Background information
- Also known as: D. Swain; The College Kicked-Out;
- Born: Daniel Swain August 18, 1983 (age 42)
- Genres: Alternative hip-hop; underground hip-hop;
- Occupations: Rapper; record producer; singer; composer; voice actor;
- Years active: 2004–present
- Labels: Interscope, Definitive Jux
- Website: dannyswain.com

= Danny! =

American musician (born 1983)

Daniel Swain (born August 18, 1983), known mononymously as Danny!, is an American rapper, record producer, singer, and composer.

Swain rose to prominence after his debut performance on Late Night with Jimmy Fallon, where he premiered his song "Evil". After joining Okayplayer Records, Swain released his album Payback, cited by AllMusic as one of the best hip-hop releases of the year. In 2013, Ebony magazine listed Swain among other rising artists in its "Leaders of the New School" piece, calling Swain one of a handful of "innovators".

Swain has composed background music that has since been placed in numerous motion pictures and television programs, most notably FOX's animated series Bob's Burgers for which Swain was awarded an Emmy plaque for his contributions to an episode that won in the Outstanding Animated Program category at the 69th Primetime Emmy Awards in 2017. In the year preceding this milestone, Swain also began working as a voiceover artist—debuting as the narrator of Hey Rookie, Welcome To The NFLs fifteenth season—and appeared in a digital short for Sesame Street featuring a "Wheels On The Bus" remix produced and performed by Swain.

== Early life ==
Swain, the only son of military parents, was born in Killeen, Texas and moved to Columbia, South Carolina, as a teenager. He attended Richland Northeast High School and began pursuing music as a hobby during his second year. Swain started penning his own lyrics and recorded songs as a showcase for his production.

== Career ==
=== 2004–2006: Early beginnings, Charm and instrumental albums ===

After spending nearly a year networking with local artists, Swain released his debut mixtape The College Kicked-Out. The record received mixed to unfavorable reviews—an up-and-coming Charlamagne tha God was among Kicked-Outs critics, panning the mixtape on air while working as a local radio station personality—which Swain would allude to in much of his later work.

Shortly after Kicked-Outs release Swain was accepted to the Savannah College of Art & Design and accordingly relocated to Savannah, Georgia. It was here that he began to work on his second project, F.O.O.D. The following year Swain officially released his third mixtape Charm, which was notable for featuring an underlying theme of escapism in its narrative of a musician who wants success in music to take him away from his day-to-day routine.

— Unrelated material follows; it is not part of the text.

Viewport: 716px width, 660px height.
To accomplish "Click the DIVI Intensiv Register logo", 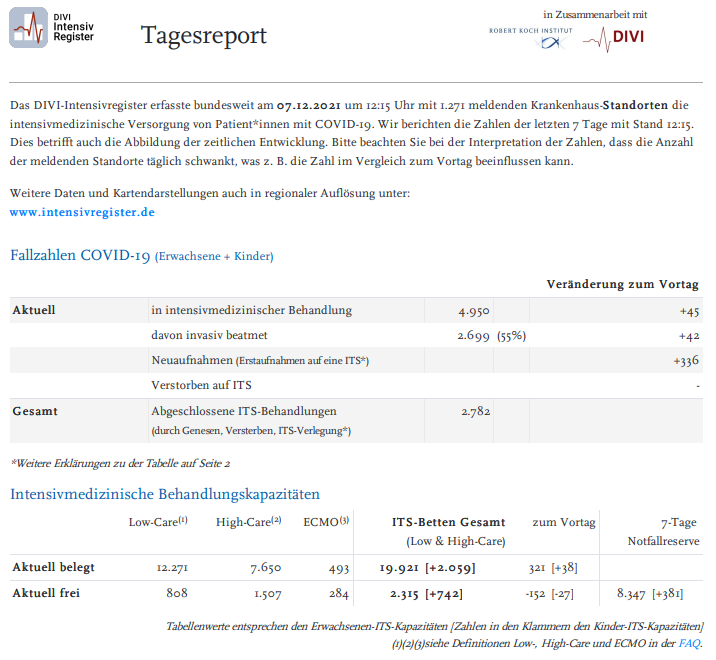I will coord(53,28).
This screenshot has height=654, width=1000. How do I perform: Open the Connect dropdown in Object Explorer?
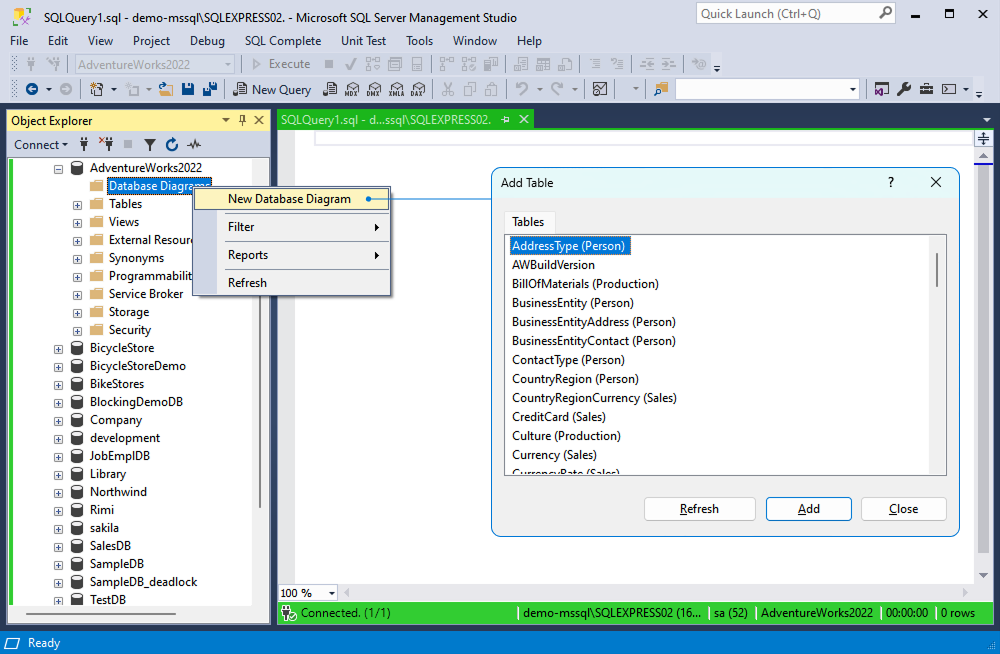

During this time Swain compiled an instrumental album, Dream, Interrupted, in an effort to promote his production; within two years the sequels Dream, Fulfilled and Dream, Extinguished would also be released.

It's all people telling you to do this and that…[but] when you do what they say and it still doesn't work in your favor, it's like, 'well, I was fine the way I was'. You just got to keep moving. There's no guarantee for anything.
—
Swain, on instinct and perseverance
(GQ, 2014)

=== 2007–2011: MTV, And I Love H.E.R. and Interscope era ===

After Charm, Swain received his first big break when MTV played a role in securing him a recording contract with Definitive Jux, an independent music label, at the time helmed by El-P of Run the Jewels fame. The record deal allowed Swain to release an album through the label, promoting it with a 12" single and accompanying music video slated for an exclusive premiere on mtvU. Though the label's involvement would not amount to a released album—only the single "Just Friends", which charted on the Billboard Hot 100—the deal did establish an ongoing relationship between Swain and MTV, which began using his music extensively in various programs.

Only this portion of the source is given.